Ultrafast science is the study of processes in atoms, molecules, or materials that occur in millionths of a billionth of a second or faster. This timescale is called femtoseconds, which is equivalent to 10-15 seconds. With ultrafast science, researchers use short pulses of photons, electrons, and ions to probe matter. Femtosecond X-ray pulses can produce stop-motion pictures of how atoms move during molecular transformations or how they vibrate on thin film surfaces. This timescale allows scientists to investigate the details of how processes fundamental to life change over time. For example, they can study how chemical bonds break and form and how excited electrons reshape the energy landscape of materials transformations.
Newer tools can produce pulses of duration in the hundreds of attoseconds (10-18 seconds). These even faster pulses enable scientists to track how electrons move when they are excited in chemical reactions.

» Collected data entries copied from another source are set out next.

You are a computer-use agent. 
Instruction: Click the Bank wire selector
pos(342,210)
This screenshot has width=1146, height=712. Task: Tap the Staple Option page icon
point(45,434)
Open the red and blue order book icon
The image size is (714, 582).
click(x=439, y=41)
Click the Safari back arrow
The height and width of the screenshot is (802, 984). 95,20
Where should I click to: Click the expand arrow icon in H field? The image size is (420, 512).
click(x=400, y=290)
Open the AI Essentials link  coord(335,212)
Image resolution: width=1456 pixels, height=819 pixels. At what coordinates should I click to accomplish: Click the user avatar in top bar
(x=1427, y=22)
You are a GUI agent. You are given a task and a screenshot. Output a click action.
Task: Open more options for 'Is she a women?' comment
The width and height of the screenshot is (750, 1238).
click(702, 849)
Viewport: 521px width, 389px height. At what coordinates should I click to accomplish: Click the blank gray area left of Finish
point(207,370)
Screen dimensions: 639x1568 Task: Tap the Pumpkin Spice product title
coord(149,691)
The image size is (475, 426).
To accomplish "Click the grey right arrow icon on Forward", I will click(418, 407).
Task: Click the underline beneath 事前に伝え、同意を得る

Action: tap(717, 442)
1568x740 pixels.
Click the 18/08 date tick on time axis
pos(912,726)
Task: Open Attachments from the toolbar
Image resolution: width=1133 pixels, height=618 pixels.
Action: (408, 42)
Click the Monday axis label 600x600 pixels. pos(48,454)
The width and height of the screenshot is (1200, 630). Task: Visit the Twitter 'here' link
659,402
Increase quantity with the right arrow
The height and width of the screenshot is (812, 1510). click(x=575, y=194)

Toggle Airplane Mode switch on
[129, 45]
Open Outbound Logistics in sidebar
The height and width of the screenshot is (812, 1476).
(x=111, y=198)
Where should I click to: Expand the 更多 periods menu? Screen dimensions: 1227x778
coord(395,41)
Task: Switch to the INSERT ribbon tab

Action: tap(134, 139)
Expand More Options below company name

Scientists for the first time tracked ultrafast structural changes as ring-shaped gas molecules unraveled after being split open by light. The measurements were compiled in sequence as the basis for computer animations showing molecular motion. Credit: Video courtesy SLAC National Accelerator Laboratory
Ultrafast science experiments increase our understanding of how atomic, electronic, and magnetic structures move and change on fundamental time scales. They also help us link those results to materials and chemical properties. Scientists studying these phenomena gain new insights on how to design materials with new properties and more efficient chemical processes.
Ultrafast Science Facts
- The development of X-ray free electron lasers is a breakthrough for ultrafast science.
- Ahmed Zewail was awarded the 1999 Nobel Prize in Chemistry for inventing “femtochemistry.”
- In one femtosecond, light travels just 300 nanometers, a distance comparable to the size of a virus.
- A femtosecond is to 1 second as 1 second is to 30 million years.
- To date, the shortest X-ray laser pulses delivered by LCLS last 5 femtoseconds, about the same time a molecule takes to lose an electron.
- Most ultrafast experiments involve the narrow time pulse capability of optical lasers. These laser pulses can then be converted into other kinds of pulses. The result is that researchers can tailor experiments choosing pulses from a selection of electromagnetic radiation energy (including X-rays), and particles such as electrons.
- The most common form of ultrafast experiment involves a “pump” pulse to excite the material to be investigated, and after a selected ultra-short time delay, a “probe” pulse to measure a feature in the sample. Scientists vary the time delay and measure the time history of the excited state as the system returns to equilibrium. The pump and probe can be different types of pulses, depending on the type of excitation desired and the type of property to be measured.
DOE Office of Science: Contributions to Ultrafast Science
The DOE Office of Science, Office of Basic Energy Sciences (BES) invests in fundamental research and user facilities for ultrafast science. This research includes fundamental investigations of changes in materials’ electronic structure and the flow of energy in new materials and chemical systems. The Linac Coherent Light Source (LCLS) at SLAC National Accelerator Laboratory is a premier facility for ultrafast science research. LCLS was the first hard X-ray free-electron laser in the world. It uses powerful flashes of X-ray light–each as brief as 5 femtoseconds and a billion times brighter than those available before–to take atomic snapshots. The LCLS will be even more powerful when SLAC completes work on the upgraded LCLS-II. Researchers string these together to create movies of chemical and physical processes. Insights into these fundamental, ultrafast motions could help solve some of the mysteries of the natural world and support the development of innovative materials, energy solutions, medicines, and more.